# Extracted material
· · ·
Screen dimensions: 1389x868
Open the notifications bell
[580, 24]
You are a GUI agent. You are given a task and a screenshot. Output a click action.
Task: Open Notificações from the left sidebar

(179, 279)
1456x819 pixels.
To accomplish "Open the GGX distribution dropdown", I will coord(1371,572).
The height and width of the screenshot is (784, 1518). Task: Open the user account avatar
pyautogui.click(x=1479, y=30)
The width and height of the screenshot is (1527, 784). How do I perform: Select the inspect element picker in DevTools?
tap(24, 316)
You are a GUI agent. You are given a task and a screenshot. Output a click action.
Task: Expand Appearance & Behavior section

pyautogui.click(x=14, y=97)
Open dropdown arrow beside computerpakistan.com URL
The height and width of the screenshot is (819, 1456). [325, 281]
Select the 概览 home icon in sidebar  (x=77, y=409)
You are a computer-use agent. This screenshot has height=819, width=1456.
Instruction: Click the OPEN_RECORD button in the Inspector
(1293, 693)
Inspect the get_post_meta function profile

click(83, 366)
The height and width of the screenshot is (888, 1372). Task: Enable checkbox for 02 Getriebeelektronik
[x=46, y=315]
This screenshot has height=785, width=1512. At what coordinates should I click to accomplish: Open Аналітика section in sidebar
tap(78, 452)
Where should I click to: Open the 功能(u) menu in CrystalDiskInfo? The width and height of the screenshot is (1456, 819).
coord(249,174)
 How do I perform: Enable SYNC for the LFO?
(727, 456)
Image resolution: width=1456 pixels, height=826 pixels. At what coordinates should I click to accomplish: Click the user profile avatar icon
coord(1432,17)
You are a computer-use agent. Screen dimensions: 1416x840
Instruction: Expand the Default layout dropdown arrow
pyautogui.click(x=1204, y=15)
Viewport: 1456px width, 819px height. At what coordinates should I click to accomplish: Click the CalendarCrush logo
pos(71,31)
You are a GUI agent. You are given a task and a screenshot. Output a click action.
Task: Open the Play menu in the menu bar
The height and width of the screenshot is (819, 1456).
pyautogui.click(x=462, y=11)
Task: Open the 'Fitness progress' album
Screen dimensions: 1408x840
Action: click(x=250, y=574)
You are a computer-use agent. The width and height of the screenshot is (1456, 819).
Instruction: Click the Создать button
· · ·
# Task statement
Print all the data above word for word.

# Final answer
Screen dimensions: 1389x868
Open the notifications bell
[580, 24]
You are a GUI agent. You are given a task and a screenshot. Output a click action.
Task: Open Notificações from the left sidebar

(179, 279)
1456x819 pixels.
To accomplish "Open the GGX distribution dropdown", I will coord(1371,572).
The height and width of the screenshot is (784, 1518). Task: Open the user account avatar
pyautogui.click(x=1479, y=30)
The width and height of the screenshot is (1527, 784). How do I perform: Select the inspect element picker in DevTools?
tap(24, 316)
You are a GUI agent. You are given a task and a screenshot. Output a click action.
Task: Expand Appearance & Behavior section

pyautogui.click(x=14, y=97)
Open dropdown arrow beside computerpakistan.com URL
The height and width of the screenshot is (819, 1456). [325, 281]
Select the 概览 home icon in sidebar  (x=77, y=409)
You are a computer-use agent. This screenshot has height=819, width=1456.
Instruction: Click the OPEN_RECORD button in the Inspector
(1293, 693)
Inspect the get_post_meta function profile

click(83, 366)
The height and width of the screenshot is (888, 1372). Task: Enable checkbox for 02 Getriebeelektronik
[x=46, y=315]
This screenshot has height=785, width=1512. At what coordinates should I click to accomplish: Open Аналітика section in sidebar
tap(78, 452)
Where should I click to: Open the 功能(u) menu in CrystalDiskInfo? The width and height of the screenshot is (1456, 819).
coord(249,174)
 How do I perform: Enable SYNC for the LFO?
(727, 456)
Image resolution: width=1456 pixels, height=826 pixels. At what coordinates should I click to accomplish: Click the user profile avatar icon
coord(1432,17)
You are a computer-use agent. Screen dimensions: 1416x840
Instruction: Expand the Default layout dropdown arrow
pyautogui.click(x=1204, y=15)
Viewport: 1456px width, 819px height. At what coordinates should I click to accomplish: Click the CalendarCrush logo
pos(71,31)
You are a GUI agent. You are given a task and a screenshot. Output a click action.
Task: Open the Play menu in the menu bar
The height and width of the screenshot is (819, 1456).
pyautogui.click(x=462, y=11)
Task: Open the 'Fitness progress' album
Screen dimensions: 1408x840
Action: click(x=250, y=574)
You are a computer-use agent. The width and height of the screenshot is (1456, 819).
Instruction: Click the Создать button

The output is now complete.